PROBLEM DESCRIPTION:
From the line with "This screenshot has height=439, width=780." to the line with "This screenshot has width=600, height=528.", retype every line exactly, including those two, and leave out the rest of the data below.

(Stored data)
┄┄┄┄┄┄┄┄┄┄┄┄┄┄┄┄┄┄┄┄
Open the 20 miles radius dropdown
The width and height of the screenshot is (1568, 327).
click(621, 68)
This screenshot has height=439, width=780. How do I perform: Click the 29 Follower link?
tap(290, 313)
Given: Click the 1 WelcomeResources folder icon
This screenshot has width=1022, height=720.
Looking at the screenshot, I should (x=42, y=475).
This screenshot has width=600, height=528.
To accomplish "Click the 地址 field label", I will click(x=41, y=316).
┄┄┄┄┄┄┄┄┄┄┄┄┄┄┄┄┄┄┄┄
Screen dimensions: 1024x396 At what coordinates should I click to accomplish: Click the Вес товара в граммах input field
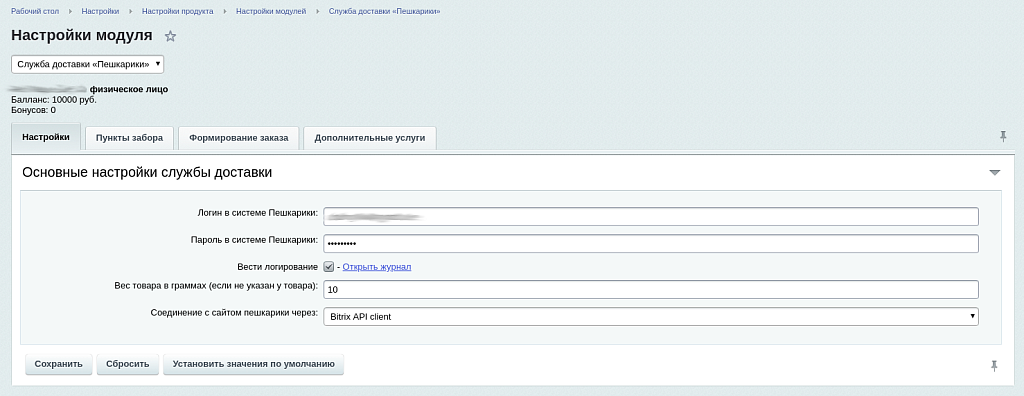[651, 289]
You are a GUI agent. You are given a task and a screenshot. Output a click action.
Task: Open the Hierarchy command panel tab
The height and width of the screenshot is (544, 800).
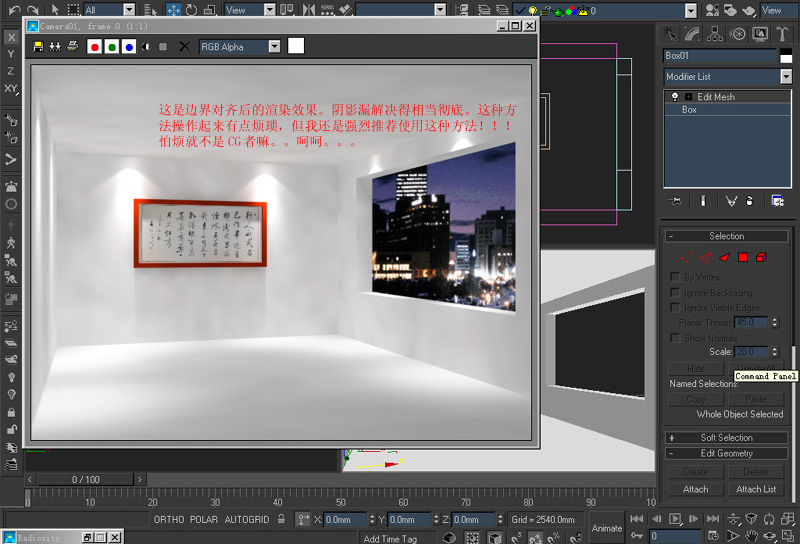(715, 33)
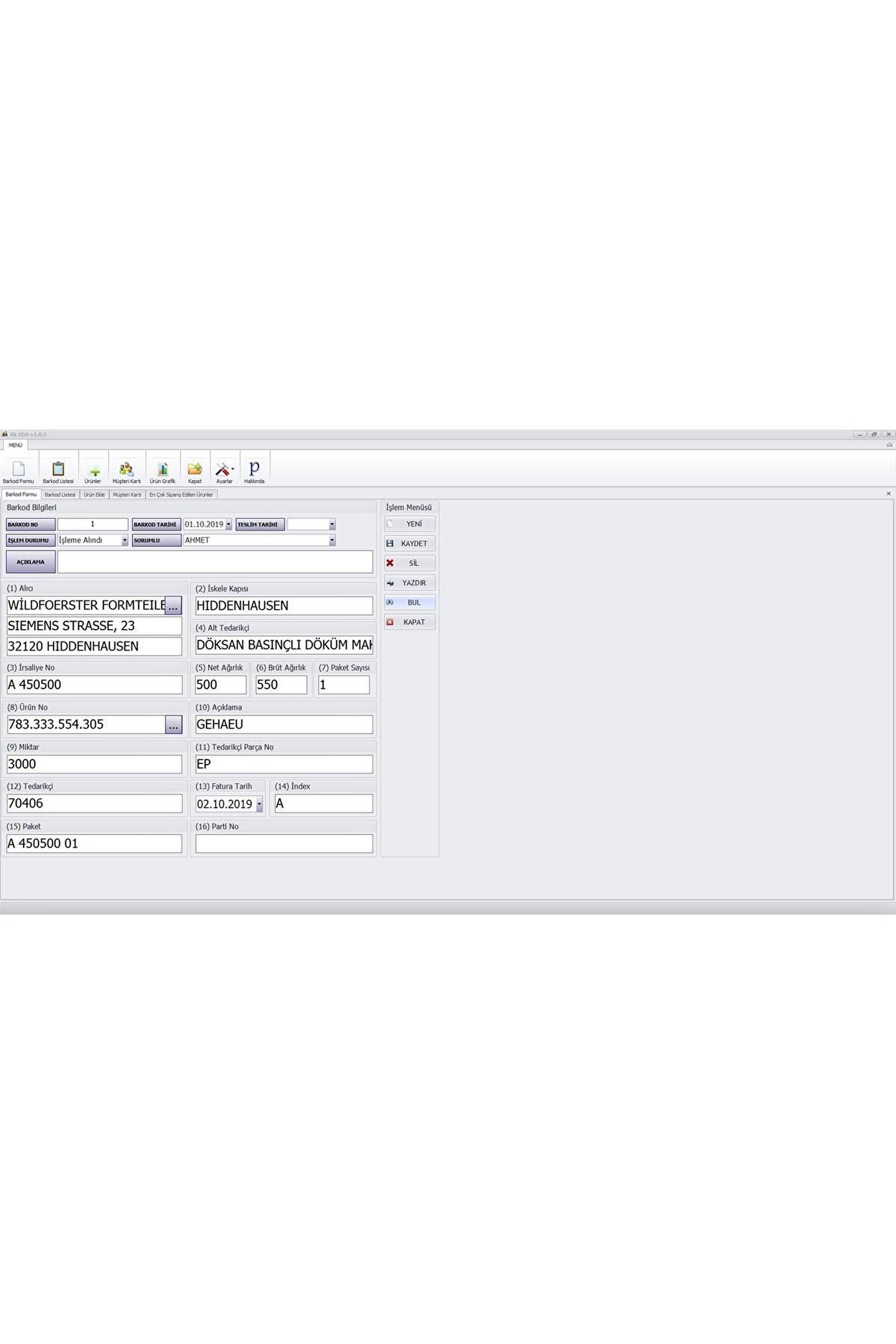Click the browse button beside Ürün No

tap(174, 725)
┄┄┄┄┄┄┄┄┄┄┄┄┄┄┄┄┄┄┄┄
RESULT OF THE TASK:
This screenshot has height=439, width=780. How do I perform: Click the 29 Follower link?
tap(290, 313)
Given: Click the 1 WelcomeResources folder icon
This screenshot has width=1022, height=720.
Looking at the screenshot, I should (x=42, y=475).
This screenshot has width=600, height=528.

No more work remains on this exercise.